Detta fuori dai denti, personalità estranee alla politica non dovrebbero dedicarsi principalmente a trovare nel cesto ancora qualche limone da spremere. Per quello bastavano Tremonti e Scilipoti. Dovrebbero spremere qualche altro agrume ben protetto, ma soprattutto ribaltare tutto il banco dove da troppo tempo marcisce ogni tipo di frutta, ortaggio e tubero tartufesco.

Un governo di emergenza deve rompere gli equilibri e recidere i nodi che veti incrociati e ricatti ai partiti di corporazioni e lobby hanno reso inestricabili. Insomma cambiare i parametri dell’equazione che impedisce di incidere sulla Pubblica Amministrazione attraverso le valutazioni di efficienza, fissare i costi per tutti gli enti locali – a cominciare dalla sanità – imporre non solo un bilancio in pareggio (già previsto dall’art. 81), ma un tetto alla spesa ordinaria, lasciando margini solo per le opere pubbliche, eliminare i sussidi alle imprese protette, turare i mille rivoli che alimentano non la spesa sociale, ma le confraternite dei soliti noti.

In sostanza se entra in un ufficio pubblico, in ospedale, in tribunale, a scuola o in università, il cittadino non deve fare un salto nel medioevo. E chi intraprende un’attività economica (soprattutto artigianale o di  piccola imprenditoria) da cui si creano posti di lavoro, non va trattato come un delinquente perché non rientra nell’alveo ideologico di burocrati, cricche, politicanti e sindacalisti.
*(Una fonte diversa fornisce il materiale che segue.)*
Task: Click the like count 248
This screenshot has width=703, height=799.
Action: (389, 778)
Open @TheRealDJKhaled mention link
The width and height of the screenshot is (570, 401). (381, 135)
Dopo l’ennesimo vertice di Bruxelles, che ancora una volta ha dissolto il sogno che si esca dalla crisi con euro di nuovo conio buttati nel calderone di un sistema marcio fino al midollo e di un motore grippato, speriamo che il goveno di emergenza (più che emergere per il momento galleggia annaspando) affronti i compiti per i quali è stato investito.

Di cosa parlo può essere riassunto in due cifre ben note: il debito pubblico italiano si avvicina ai 2.000 miliardi di euro. La manovricchia ammonta, ad essere ottimisti, a 30 miliardi di euro in due anni con misure impasticciate, ma al limite della sopportabilità. Se anche fossero 50 miliardi cambierebbe poco – non per chi paga, ovviamente – ma per la stabilità strutturale dei conti. O si cresce o si perisce, come si ripete da più parti. Tuttavia per crescere bisogna adottare misure dirompenti per gli equilibri arruginiti, non cambiare la disposizione dei mobili nelle stanze.
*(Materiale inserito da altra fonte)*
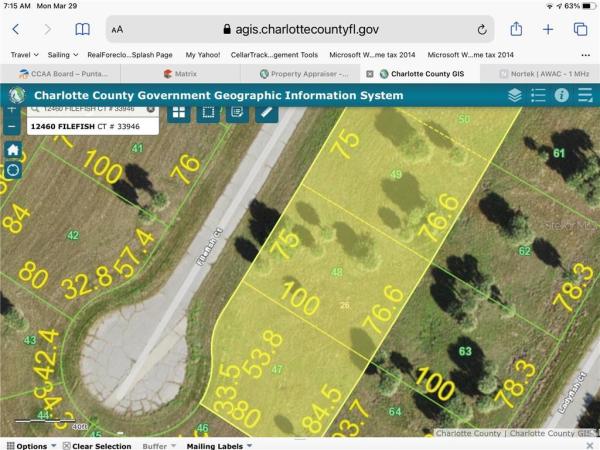This screenshot has width=600, height=450.
Task: Reload the page with refresh icon
Action: coord(483,29)
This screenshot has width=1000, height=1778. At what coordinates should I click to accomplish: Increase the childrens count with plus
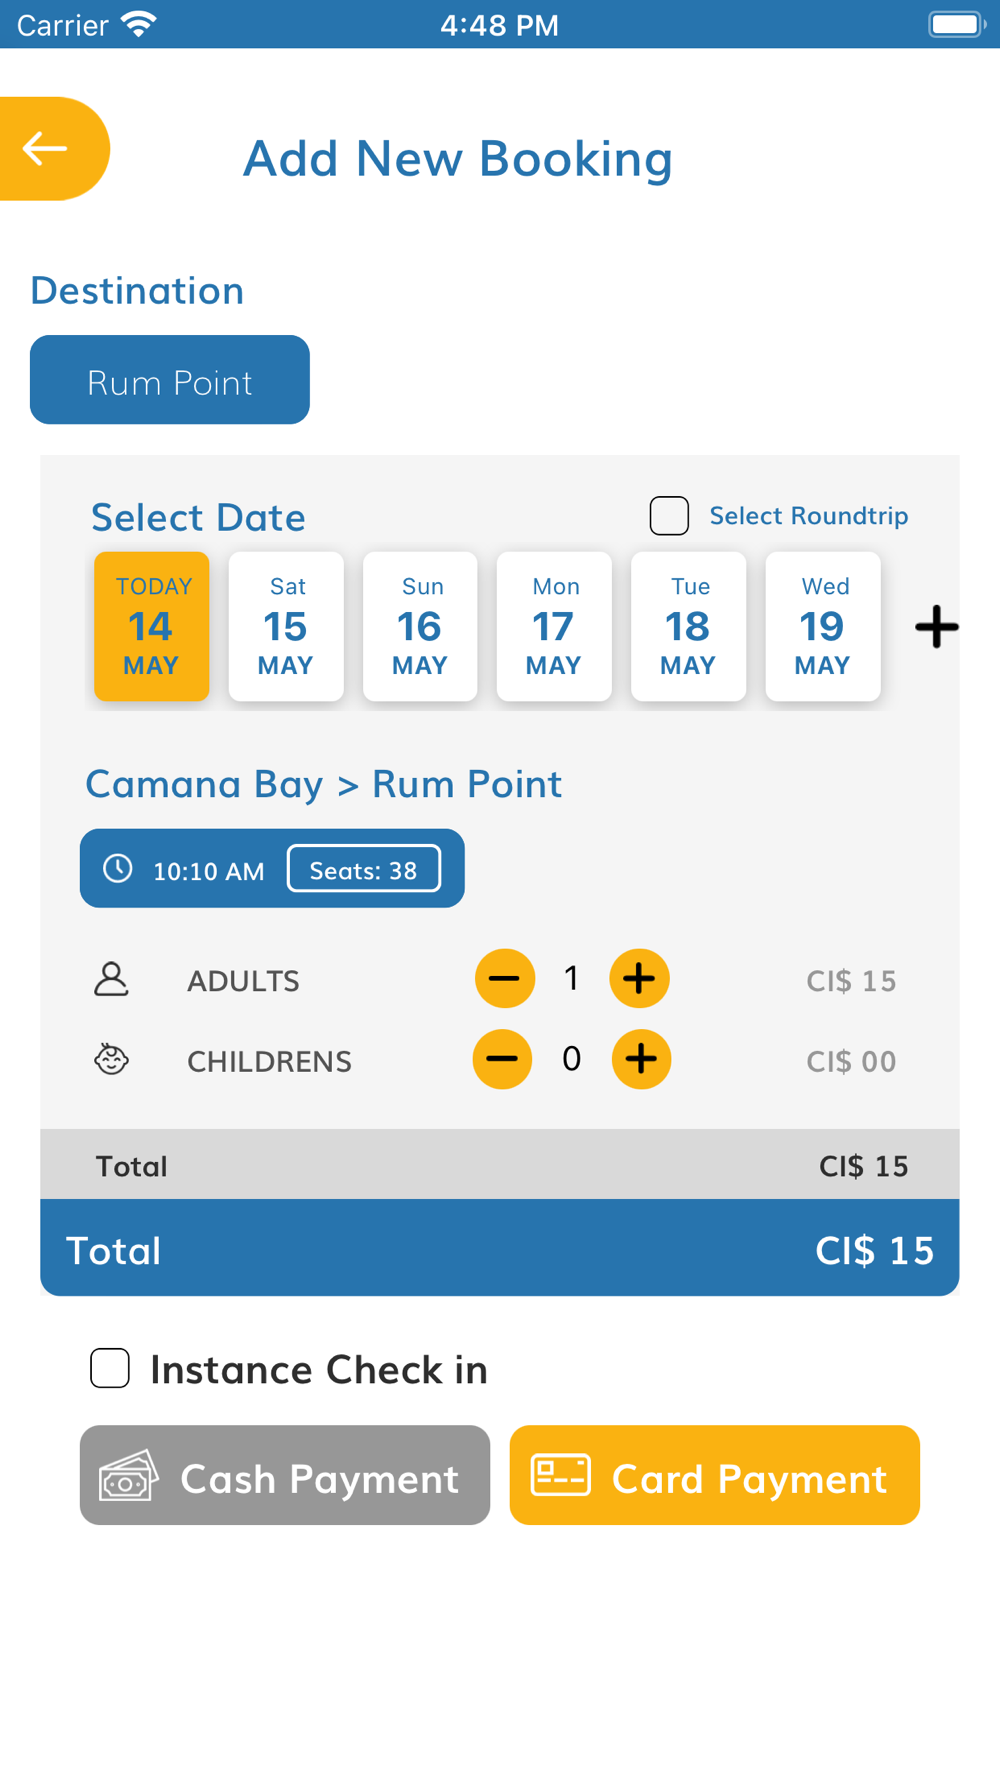(641, 1059)
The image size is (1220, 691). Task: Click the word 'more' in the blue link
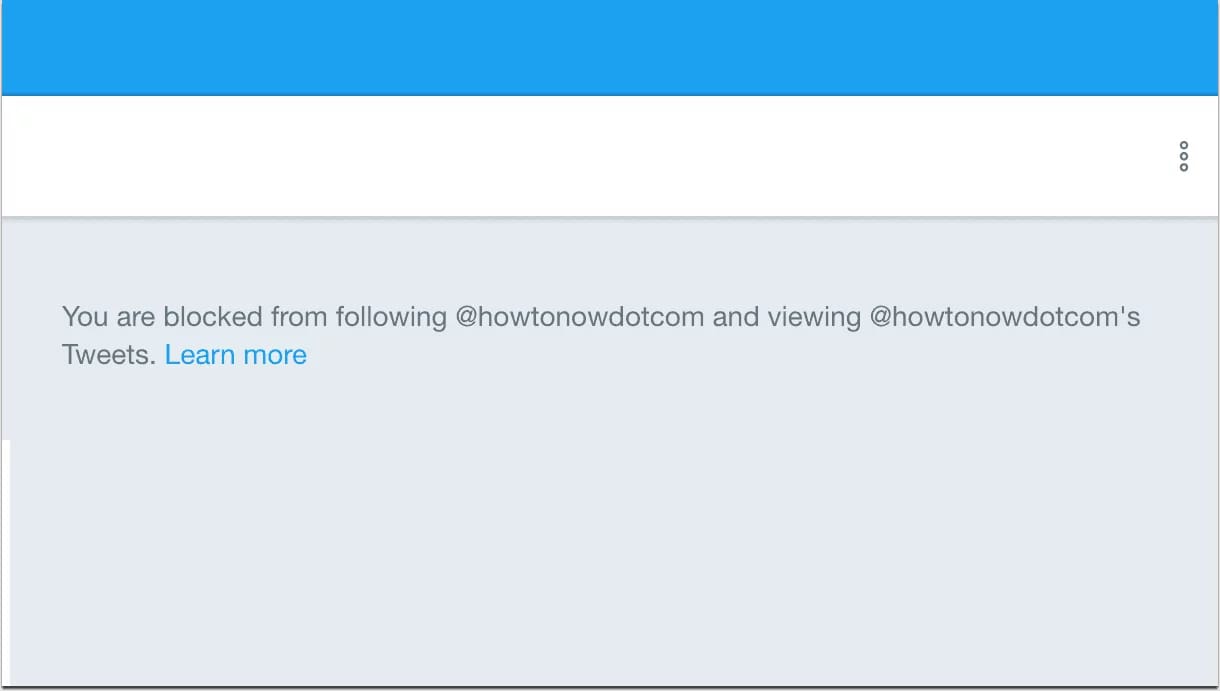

Conosciamo le obiezioni non fosse altro perché persistono da oltre quarant’anni: l’emergenza, il Parlamento, le compatibilità, la gradualità, insomma tutte le giaculatorie che costituiscono l’impalcatura retorica dell’immobilismo. La scusa del tampone è debole: i tamponi funzionano per poco, poi ci vogliono i punti di sutura.

Immagino Monti, Grilli, Giarda e qualche altro sappiano bene che questa manovra di per sé è un ulteriore giro nel circolo vizioso di stampo levantino. Tasse più alte, Pil in discesa, rapporto debito/Pil in salita, servizio del debito insostenibile, ancora più tasse, proteste di piazza, recessione più profonda e infine bancarotta.

Invece vanno immediatamente tolte risorse cospicue ai parassiti e messe nel circuito dell’economia: investimenti pubblici, flexicurity, pagamento dei debiti verso i fornitori, ricerca, riqualificazione professionale, semplificazione drastica per partite Iva e piccole imprese. Si cominci a usare le riserve auree della Banca d’Italia. Servono per le emergenze, quindi se non ora, quando?

Altrimenti presto assaporeremo un altro gusto anni ‘70. L’intervento del Fondo Monetario Internazionale. E non sarà dolce.